Per il Partito Democratico non c’è virus che tenga: la Festa Dell’Unità si fa lo stesso alla faccia del Covid

Di Francesco Curridori – Ormai è ufficiale. Modena ospiterà la Festa nazionale dell’Unità. Il Pd riparte dalla città di Stefano Bonaccini che, solo pochi mesi fa, è stato riconfermato governatore dell’Emilia Romagna al termine di un’accesa campagna elettorale.

Il sindaco di Modena: “La Festa dell’Unità ridarà entusiasmo”

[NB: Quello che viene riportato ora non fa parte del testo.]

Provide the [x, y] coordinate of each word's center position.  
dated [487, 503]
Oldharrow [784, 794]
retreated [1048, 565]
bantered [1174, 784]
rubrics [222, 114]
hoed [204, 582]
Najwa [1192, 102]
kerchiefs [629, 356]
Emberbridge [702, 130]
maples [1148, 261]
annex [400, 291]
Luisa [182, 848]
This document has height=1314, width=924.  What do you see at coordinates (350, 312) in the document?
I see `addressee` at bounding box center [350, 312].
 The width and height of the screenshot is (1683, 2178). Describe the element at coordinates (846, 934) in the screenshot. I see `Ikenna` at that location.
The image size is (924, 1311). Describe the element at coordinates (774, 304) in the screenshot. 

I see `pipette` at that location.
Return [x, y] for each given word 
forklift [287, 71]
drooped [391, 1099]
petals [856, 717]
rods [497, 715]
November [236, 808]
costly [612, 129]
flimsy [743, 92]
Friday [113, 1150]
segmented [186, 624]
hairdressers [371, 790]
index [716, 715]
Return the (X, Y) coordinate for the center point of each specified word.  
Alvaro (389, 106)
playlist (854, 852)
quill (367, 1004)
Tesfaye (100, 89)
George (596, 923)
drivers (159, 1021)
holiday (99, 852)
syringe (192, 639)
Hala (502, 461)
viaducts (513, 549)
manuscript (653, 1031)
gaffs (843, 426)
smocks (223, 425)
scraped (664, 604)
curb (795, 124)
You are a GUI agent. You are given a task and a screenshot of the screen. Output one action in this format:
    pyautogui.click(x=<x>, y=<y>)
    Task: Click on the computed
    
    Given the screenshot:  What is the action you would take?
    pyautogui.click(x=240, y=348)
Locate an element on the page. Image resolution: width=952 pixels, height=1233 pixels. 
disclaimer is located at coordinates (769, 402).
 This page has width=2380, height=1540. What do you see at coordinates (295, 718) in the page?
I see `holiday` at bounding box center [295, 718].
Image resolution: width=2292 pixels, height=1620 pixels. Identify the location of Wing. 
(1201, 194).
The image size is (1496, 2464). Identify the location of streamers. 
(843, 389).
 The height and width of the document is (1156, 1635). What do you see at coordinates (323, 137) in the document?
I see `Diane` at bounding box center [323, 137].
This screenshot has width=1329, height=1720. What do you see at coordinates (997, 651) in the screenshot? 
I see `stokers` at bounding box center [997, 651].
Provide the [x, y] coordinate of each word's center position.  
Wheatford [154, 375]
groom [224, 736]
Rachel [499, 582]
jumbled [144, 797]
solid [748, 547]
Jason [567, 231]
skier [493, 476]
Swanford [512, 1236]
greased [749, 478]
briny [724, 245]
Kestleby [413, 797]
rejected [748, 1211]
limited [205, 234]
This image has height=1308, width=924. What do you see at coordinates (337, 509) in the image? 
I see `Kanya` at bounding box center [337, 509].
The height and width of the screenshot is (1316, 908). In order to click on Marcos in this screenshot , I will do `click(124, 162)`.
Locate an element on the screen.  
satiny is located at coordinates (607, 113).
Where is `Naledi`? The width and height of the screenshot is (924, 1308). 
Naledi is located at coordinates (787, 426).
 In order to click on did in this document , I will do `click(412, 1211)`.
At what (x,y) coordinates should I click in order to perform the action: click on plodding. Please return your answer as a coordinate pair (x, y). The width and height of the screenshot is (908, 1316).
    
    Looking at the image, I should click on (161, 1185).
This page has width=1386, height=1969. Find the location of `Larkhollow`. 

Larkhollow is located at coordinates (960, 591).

“Qui c’è una storia profonda di valori, sentimenti, regole, passioni. Prima della vittoria di Bonaccini c’è stata la vittoria di Modena”, dice il sindaco del capoluogo Gian Carlo Muzzarelli, che, intercettato al telefono da ilGiornale.it, esprime tutta la sua soddisfazione per la conferma dell’evento. “La festa dell’Unità è sempre stata un momento di confronto molto alto e molto bello”, aggiunge precisando che Ponte Alto, il luogo in cui si terrà la kermesse politica è assolutamente quello più adatto per “ritrovare l’entusiasmo del dopo Covid, nel pieno rispetto delle nuove regole”. Si inizia oggi con la Festa dell’Unità dei Circoli cittadini che durerà fino al 5 luglio. Una sorta di test prima dell’evento nazionale che si terrà dal 26 agosto al 13 settembre. “Si farà un piccolo collaudo per vedere come ripartire. La festa cittadina, però, è una cosa piccola che si svolgerà dentro un grande ristorante con ampi spazi. Ma – spiega ancora Muzzarelli – se vogliamo evitare l’ondata di ritorno, occorre che questa estate ci sia una grande responsabilità individuale”. Il sindaco, però, si mostra fiducioso: “Credo che a metà di agosto ci saranno tutte le condizioni e spero che il Covid sarà ancora più all’angolo rispetto ad oggi”, dice forte dei numeri. Nel capoluogo emiliano, che finora conta 107 vittime, già da vari giorni non si registrano nuovi decessi e, in tutta la provincia, ci sono meno di 4mila contagiati. “Sono abbastanza ottimista perché le strutture del sistema sanitario e sociale si sono ancor di più consolidate e stanno già garantendo l’abbattimento delle liste d’attesa per le visite, generate dal blocco del Covid”, dice il primo cittadino che sottolinea quanto fatto finora. L’ospedale Baggiovara, ora, vanta 18 posti letto di terapia intensiva in più, mentre altri 30 sono stati destinati al Policlinico. “Stiamo, inoltre, potenziando la rete dei pronto soccorsi provinciali proprio per evitare qualsiasi scherzo”, conclude con soddisfazione Muzzarelli.
Le proteste della Lega: “Noi abbiamo rinunciato al raduno di Pontida…”
Chi nutre, invece, forti dubbi su quest’iniziativa è la Lega, un partito che proprio recentemente è finito nell’occhio del ciclone per la manifestazione del 2 giugno. Riccardo Molinari, capogruppo alla Camera, si dice meravigliato: “È singolare che il Pd annunci una festa quando, ad oggi, nessuno sa ancora se e come si possono fare le sagre e le feste. Vorremmo capire anche noi quali sono le disposizioni per poterle fare”. E rivela: “Abbiamo annullato tutto. Finché c’è il divieto di assembramenti non si può fare neanche Pontida”. Gianluca Vinci, deputato emiliano, attacca: “Sarebbe il caso che, almeno per quest’anno, le feste di partito potessero avere uno stop”, ma poi minimizza con una punta di ironia: “Alla festa del Pd ci va sempre meno gente, grandi assembramenti non ce ne saranno…”. L’ex parlamentare, Gianluca Pini, segretario della Lega in Romagna per 16 anni, registra come in Italia sia ancora in vigore “una doppia morale per cui a chi è di sinistra è permesso tutto, mentre gli eventi organizzati da altri vengono sempre strumentalizzati in negativo”. E conclude: “Anche le manifestazioni di semplici cittadini che protestavano contro il governo sono state sanzionate, mentre quando scendono in piazza i centri sociali di sinistra tutto è lecito”.